A walking stick stood beside his bed, dark wood with a golden handle that glinted ominously in the sun.

MS flipped closed the Quran Sharif on his lap. "Eid Mubarak," he greeted. Today was the third day of Eid-ul-Azha, the Islamic festival.

"Eid Mubarak," I said. "You're reading the Quran, wow."

"You know how it is. Age turns people religious," he said, voice feebler than I remembered.

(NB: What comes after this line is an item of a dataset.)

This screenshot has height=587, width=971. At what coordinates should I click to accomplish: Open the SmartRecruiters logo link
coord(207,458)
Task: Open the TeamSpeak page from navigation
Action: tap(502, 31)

"No, illnesses turn people religious. And age brings illnesses. Anyways, how do you feel? Any improvement?"
It was a stupid question, and MS raised his brow.

"I can't walk, so that's lovely," he gestured to the walking stick.

I swallowed the surge of fear. "Yikes, using contractions? You're a mess."

"Indeed, my dear. Now, where are those chapters?"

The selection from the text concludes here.